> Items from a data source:

################

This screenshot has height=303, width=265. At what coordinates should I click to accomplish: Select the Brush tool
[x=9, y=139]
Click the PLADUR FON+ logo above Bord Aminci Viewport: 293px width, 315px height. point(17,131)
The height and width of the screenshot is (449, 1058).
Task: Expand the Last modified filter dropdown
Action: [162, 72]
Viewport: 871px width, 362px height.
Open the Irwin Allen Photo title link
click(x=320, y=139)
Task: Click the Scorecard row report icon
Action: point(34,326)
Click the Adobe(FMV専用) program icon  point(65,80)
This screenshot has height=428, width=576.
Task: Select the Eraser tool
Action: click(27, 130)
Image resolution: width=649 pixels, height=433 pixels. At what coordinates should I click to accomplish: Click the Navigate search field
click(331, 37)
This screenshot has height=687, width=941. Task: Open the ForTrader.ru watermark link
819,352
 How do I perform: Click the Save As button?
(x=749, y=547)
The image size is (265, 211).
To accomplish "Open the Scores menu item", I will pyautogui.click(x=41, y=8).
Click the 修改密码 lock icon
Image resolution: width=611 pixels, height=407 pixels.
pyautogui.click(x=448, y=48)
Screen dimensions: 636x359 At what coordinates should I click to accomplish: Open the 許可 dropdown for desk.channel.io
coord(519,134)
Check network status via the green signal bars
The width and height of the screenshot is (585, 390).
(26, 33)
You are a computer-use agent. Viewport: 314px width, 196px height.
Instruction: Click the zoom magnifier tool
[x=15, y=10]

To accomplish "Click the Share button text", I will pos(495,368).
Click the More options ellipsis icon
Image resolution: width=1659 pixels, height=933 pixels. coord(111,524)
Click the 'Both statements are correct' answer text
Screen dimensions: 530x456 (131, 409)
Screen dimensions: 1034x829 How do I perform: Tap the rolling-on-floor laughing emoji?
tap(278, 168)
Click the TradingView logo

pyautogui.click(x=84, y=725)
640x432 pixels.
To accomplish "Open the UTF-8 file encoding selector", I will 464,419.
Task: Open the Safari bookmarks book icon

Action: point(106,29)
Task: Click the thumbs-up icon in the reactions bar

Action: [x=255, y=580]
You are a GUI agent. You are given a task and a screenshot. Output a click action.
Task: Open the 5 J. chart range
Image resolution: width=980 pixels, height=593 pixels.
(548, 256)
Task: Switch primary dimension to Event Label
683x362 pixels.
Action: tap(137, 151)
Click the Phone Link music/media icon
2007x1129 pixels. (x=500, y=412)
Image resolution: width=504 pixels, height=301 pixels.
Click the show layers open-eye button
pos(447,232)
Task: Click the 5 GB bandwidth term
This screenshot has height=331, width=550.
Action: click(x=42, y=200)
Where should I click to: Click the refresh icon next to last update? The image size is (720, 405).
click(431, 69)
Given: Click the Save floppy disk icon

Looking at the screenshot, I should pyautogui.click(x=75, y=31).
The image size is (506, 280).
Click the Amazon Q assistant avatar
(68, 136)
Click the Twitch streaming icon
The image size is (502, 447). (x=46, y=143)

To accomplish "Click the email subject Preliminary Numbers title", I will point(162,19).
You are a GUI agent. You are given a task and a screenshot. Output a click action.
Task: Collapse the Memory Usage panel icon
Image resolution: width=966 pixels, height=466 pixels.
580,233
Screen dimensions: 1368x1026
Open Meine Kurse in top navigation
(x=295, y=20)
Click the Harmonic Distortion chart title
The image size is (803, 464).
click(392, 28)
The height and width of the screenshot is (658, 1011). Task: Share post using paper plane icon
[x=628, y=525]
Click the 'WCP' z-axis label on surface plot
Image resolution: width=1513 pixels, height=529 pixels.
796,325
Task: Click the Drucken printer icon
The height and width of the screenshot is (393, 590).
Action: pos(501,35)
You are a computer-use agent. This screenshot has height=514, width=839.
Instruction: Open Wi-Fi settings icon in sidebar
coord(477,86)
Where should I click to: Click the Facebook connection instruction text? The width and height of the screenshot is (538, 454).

################

> WORK REQUEST: Your task is to retype the entries verbatim, starting with the line that holds "You are a computer-use agent. Viewport: 314px" and stopping after the line that holds "The image size is (506, 280).".

> SOLUTION:
You are a computer-use agent. Viewport: 314px width, 196px height.
Instruction: Click the zoom magnifier tool
[x=15, y=10]

To accomplish "Click the Share button text", I will pos(495,368).
Click the More options ellipsis icon
Image resolution: width=1659 pixels, height=933 pixels. coord(111,524)
Click the 'Both statements are correct' answer text
Screen dimensions: 530x456 (131, 409)
Screen dimensions: 1034x829 How do I perform: Tap the rolling-on-floor laughing emoji?
tap(278, 168)
Click the TradingView logo

pyautogui.click(x=84, y=725)
640x432 pixels.
To accomplish "Open the UTF-8 file encoding selector", I will 464,419.
Task: Open the Safari bookmarks book icon

Action: point(106,29)
Task: Click the thumbs-up icon in the reactions bar

Action: [x=255, y=580]
You are a GUI agent. You are given a task and a screenshot. Output a click action.
Task: Open the 5 J. chart range
Image resolution: width=980 pixels, height=593 pixels.
(548, 256)
Task: Switch primary dimension to Event Label
683x362 pixels.
Action: tap(137, 151)
Click the Phone Link music/media icon
2007x1129 pixels. (x=500, y=412)
Image resolution: width=504 pixels, height=301 pixels.
Click the show layers open-eye button
pos(447,232)
Task: Click the 5 GB bandwidth term
This screenshot has height=331, width=550.
Action: click(x=42, y=200)
Where should I click to: Click the refresh icon next to last update? The image size is (720, 405).
click(431, 69)
Given: Click the Save floppy disk icon

Looking at the screenshot, I should pyautogui.click(x=75, y=31).
The image size is (506, 280).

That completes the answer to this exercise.